_Set problem:_ Copy out the lines of the listing without any change, beginning with the line that contains "The height and width of the screenshot is (1038, 1845)." and continuing through the line that contains "will click(285, 241).".

Collected data
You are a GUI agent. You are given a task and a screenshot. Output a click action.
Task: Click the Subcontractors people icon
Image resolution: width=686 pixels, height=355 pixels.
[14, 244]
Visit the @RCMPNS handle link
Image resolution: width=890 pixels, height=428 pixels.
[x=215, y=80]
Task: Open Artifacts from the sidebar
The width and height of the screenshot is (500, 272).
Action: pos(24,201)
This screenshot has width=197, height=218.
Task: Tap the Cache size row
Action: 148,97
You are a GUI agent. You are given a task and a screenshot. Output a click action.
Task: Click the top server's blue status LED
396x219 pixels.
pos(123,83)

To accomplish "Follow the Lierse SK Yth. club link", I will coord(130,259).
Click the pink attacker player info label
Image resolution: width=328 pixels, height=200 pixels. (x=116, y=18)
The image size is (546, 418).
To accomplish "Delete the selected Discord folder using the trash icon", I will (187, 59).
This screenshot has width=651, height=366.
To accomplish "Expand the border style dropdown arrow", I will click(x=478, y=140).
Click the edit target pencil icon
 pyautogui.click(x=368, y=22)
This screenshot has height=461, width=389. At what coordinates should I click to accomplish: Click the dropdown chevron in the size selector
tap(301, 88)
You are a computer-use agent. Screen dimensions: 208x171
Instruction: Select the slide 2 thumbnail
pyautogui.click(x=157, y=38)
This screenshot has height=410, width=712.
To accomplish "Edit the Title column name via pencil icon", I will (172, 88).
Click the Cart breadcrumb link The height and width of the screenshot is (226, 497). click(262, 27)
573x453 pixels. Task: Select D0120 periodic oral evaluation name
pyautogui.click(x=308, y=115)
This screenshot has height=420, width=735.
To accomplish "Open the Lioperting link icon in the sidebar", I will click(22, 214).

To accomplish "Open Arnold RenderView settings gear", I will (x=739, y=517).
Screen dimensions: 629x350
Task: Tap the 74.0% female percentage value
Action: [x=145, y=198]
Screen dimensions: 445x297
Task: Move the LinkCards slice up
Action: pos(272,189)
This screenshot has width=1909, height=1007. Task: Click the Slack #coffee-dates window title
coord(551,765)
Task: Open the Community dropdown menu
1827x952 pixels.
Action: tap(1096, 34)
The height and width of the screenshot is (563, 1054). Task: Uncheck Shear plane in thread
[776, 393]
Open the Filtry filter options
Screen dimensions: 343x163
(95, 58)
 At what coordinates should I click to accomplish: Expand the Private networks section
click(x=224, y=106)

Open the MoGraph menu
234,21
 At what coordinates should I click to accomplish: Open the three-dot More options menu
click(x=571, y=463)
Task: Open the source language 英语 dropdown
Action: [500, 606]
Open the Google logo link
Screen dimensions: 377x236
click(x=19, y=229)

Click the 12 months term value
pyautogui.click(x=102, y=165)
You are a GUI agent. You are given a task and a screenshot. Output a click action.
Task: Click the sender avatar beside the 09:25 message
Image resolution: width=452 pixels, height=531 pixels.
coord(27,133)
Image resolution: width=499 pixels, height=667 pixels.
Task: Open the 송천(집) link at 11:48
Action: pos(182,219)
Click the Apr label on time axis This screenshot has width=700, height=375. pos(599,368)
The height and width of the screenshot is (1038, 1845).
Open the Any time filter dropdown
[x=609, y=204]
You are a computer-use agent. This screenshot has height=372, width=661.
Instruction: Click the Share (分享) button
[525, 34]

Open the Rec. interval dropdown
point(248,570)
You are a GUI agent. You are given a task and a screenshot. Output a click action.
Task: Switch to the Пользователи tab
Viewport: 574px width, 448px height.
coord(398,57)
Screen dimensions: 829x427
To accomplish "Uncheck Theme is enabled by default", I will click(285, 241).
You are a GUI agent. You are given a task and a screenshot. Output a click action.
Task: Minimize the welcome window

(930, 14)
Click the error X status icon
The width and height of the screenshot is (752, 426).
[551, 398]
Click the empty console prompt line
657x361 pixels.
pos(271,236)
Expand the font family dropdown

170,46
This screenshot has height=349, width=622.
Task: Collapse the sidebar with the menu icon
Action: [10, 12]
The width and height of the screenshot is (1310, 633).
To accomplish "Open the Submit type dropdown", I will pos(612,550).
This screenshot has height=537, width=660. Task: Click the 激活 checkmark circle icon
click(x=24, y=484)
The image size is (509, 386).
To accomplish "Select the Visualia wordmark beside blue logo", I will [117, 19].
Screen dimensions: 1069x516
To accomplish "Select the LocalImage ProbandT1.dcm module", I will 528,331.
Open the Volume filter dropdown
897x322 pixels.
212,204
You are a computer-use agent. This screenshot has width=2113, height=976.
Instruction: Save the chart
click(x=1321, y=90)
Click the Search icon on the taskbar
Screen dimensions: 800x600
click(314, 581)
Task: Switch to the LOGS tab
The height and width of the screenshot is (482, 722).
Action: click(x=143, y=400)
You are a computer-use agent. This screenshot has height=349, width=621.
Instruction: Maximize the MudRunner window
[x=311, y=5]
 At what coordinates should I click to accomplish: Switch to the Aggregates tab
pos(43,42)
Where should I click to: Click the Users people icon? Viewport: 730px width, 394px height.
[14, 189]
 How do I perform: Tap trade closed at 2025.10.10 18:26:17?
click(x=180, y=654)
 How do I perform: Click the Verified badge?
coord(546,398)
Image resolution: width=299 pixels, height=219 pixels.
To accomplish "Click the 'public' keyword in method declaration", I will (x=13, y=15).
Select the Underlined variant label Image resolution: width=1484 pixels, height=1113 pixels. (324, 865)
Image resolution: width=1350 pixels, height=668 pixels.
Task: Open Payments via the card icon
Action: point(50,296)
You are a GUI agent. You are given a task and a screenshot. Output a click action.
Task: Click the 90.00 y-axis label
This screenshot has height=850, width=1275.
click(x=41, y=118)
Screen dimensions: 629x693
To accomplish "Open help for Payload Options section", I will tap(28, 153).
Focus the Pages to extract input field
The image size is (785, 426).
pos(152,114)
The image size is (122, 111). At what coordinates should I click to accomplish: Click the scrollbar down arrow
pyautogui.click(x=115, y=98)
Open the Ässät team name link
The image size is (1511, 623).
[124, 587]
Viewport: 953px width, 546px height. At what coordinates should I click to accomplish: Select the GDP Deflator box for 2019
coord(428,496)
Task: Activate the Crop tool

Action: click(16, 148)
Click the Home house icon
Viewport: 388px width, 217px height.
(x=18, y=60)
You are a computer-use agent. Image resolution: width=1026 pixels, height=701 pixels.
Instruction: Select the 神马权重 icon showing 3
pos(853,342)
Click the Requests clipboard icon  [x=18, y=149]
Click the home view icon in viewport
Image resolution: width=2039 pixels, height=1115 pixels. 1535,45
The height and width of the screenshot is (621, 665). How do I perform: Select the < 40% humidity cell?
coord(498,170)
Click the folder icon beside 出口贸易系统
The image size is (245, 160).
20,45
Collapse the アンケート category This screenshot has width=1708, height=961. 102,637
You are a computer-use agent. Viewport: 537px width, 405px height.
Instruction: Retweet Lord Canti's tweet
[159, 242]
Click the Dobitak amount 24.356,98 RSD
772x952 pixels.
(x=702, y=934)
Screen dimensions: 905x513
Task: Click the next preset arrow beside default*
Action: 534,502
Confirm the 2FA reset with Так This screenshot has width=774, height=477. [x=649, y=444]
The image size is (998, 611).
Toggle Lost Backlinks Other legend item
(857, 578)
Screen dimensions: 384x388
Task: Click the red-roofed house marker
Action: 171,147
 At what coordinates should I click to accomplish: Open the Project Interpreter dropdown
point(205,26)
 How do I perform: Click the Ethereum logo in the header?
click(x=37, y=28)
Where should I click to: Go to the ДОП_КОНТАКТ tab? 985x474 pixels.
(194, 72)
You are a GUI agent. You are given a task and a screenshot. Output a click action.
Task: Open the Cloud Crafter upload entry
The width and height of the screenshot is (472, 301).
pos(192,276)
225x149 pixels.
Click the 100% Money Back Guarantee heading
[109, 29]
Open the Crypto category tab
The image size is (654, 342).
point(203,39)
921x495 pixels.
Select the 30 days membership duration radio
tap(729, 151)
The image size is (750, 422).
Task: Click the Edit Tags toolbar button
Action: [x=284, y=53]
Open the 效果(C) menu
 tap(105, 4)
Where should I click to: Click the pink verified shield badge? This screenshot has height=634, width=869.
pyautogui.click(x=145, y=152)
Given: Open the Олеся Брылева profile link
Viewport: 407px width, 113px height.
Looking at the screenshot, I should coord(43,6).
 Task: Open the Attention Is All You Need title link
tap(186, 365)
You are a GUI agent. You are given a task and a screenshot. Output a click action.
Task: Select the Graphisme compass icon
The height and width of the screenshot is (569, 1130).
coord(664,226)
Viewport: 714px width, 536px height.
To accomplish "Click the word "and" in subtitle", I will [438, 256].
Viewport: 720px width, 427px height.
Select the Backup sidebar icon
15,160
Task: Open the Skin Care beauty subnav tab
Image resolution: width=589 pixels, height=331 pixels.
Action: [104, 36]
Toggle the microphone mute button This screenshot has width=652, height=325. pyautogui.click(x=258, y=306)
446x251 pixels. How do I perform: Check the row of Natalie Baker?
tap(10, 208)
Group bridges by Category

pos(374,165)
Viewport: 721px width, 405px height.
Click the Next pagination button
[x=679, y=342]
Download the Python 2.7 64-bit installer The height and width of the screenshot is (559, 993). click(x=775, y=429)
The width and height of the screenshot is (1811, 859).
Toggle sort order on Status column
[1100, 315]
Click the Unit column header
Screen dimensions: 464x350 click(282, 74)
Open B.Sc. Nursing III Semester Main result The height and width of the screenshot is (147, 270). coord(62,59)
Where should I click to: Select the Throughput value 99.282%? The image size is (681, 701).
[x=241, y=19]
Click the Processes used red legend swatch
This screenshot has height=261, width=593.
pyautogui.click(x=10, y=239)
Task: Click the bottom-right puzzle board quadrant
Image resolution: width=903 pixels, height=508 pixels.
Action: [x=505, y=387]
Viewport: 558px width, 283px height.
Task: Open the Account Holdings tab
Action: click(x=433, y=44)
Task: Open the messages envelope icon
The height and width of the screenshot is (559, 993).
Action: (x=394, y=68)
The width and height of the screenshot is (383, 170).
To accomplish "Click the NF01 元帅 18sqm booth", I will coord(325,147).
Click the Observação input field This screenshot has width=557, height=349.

_Correct output:_
The height and width of the screenshot is (1038, 1845).
Open the Any time filter dropdown
[x=609, y=204]
You are a computer-use agent. This screenshot has height=372, width=661.
Instruction: Click the Share (分享) button
[525, 34]

Open the Rec. interval dropdown
point(248,570)
You are a GUI agent. You are given a task and a screenshot. Output a click action.
Task: Switch to the Пользователи tab
Viewport: 574px width, 448px height.
coord(398,57)
Screen dimensions: 829x427
To accomplish "Uncheck Theme is enabled by default", I will click(285, 241).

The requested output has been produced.